21 Mart 2013 günü ilan edilen büyük barıştan sonra Türkiye'nin önünde şu an iki seçenek var...
Başta medya patronları Aydın Doğan, Ferit Şahenk, Turgay Ciner, Mehmet Emin Karamehmet ve Erdoğan Demirören olmak üzere tüm patronlar yazdıklarımı iyi okumalı...
Türkiye tam anlamıyla bir yol ayrımındadır...
Türkiye'nin önünde bundan böyle iki tane seçenek vardır...
Birinci seçenek... Çoğulcu liberal demokrasi seçeneğidir...
Yani çoğunluğun yönettiği ama o çoğunluğa dahil olmayan azınlıkta kalan yurttaşların da haklarının korunduğu bir rejim...
Azınlıkta kalanların temsil kabiliyetleri oranında devlet içinde yer alabildiği bir rejim...
İkinci seçenek... Çoğunlukçu rejim seçeneğidir... Ya da bir diğer deyimle Çoğunluk vesayeti rejimi...
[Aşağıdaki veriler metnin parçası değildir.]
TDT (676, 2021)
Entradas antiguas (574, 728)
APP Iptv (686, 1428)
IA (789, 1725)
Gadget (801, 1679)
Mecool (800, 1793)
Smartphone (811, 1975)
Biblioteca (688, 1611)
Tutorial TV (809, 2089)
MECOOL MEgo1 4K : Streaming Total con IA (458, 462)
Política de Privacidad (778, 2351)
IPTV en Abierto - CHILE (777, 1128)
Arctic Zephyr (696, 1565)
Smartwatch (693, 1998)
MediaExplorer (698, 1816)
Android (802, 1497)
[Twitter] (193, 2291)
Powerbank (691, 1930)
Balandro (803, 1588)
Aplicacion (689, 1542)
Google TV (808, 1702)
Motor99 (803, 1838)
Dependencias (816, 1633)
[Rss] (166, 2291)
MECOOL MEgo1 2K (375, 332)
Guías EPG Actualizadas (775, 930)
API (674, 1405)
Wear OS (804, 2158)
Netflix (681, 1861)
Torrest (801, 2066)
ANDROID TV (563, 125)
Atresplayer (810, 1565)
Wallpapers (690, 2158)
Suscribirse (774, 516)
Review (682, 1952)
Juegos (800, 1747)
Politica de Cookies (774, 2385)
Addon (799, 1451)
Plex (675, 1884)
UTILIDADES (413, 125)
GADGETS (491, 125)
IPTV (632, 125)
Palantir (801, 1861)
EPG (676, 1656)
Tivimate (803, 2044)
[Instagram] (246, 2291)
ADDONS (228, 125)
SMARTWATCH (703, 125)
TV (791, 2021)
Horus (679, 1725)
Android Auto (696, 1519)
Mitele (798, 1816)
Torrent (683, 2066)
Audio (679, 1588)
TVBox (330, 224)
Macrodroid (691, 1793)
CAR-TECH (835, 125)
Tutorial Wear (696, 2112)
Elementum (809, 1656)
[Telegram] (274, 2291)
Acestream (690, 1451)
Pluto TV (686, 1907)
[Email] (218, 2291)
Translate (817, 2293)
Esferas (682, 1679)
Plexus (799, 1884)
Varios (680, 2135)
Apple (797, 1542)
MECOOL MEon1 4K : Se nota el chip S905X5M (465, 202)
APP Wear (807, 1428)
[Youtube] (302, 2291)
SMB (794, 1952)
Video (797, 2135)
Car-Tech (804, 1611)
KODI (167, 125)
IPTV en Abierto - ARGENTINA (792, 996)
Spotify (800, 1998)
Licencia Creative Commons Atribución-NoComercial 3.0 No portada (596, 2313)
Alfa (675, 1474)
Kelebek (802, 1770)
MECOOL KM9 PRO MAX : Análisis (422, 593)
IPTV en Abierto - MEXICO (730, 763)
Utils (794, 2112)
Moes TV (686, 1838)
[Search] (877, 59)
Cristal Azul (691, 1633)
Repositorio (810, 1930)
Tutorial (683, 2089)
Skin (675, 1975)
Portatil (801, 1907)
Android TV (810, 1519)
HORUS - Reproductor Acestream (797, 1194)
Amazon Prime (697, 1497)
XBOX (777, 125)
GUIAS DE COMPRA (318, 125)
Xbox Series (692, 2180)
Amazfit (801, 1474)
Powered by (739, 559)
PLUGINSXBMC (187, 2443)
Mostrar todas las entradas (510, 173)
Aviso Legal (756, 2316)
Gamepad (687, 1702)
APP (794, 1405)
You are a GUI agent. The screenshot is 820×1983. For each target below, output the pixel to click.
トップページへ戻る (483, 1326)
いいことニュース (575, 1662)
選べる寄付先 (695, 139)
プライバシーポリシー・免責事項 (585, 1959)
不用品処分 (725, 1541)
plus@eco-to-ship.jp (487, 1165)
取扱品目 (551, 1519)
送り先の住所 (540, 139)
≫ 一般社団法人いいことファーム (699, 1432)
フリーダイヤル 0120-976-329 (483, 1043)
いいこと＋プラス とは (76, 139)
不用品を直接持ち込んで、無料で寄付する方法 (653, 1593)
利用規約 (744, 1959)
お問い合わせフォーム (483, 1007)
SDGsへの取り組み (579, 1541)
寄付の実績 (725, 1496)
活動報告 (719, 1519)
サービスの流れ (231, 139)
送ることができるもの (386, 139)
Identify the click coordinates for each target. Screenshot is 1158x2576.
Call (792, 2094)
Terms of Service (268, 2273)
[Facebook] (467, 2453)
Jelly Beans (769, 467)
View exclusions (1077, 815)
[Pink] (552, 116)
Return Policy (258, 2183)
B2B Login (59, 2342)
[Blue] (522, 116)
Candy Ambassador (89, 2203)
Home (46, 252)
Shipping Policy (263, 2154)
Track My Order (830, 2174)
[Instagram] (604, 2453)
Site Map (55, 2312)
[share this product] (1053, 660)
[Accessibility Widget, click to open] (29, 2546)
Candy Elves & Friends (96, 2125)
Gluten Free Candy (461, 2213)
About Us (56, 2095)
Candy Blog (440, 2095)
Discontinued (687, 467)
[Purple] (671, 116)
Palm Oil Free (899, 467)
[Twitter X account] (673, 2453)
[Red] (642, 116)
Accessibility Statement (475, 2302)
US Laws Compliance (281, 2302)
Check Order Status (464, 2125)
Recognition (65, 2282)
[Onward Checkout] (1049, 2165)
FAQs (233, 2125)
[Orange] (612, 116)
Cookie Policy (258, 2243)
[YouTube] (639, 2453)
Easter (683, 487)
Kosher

Bu rejimde de hür ve adil seçimler olur, demokrasi görüntüde devam eder ama devletin kritik yerlerine hakim çoğunlukla uyumlu vesayet gücü ülkeyi yönetir ve elindeki yargı gücüyle de işadamlarını ve çeşitli güç odaklarını kafesler...
Bu rejim modelinde azınlıkta kalan, iktidar çoğunluğu içinde olmayan yurttaşların hakkına, hukukuna ise pek dikkat edilmez...
İktidar dışında kalan azınlık yurttaşlar pasifize edilir, devlet kademelerinden tamamen dışlanır...
Bundan böyle bu ülkede ya çoğunluk vesayeti geçerli olur...
Ya da çoğulcu liberal demokrasi geçerli olur...
Yani ya çoğunluğun yönettiği azınlığın pasifize edilip devletten sürüldüğü bir rejim...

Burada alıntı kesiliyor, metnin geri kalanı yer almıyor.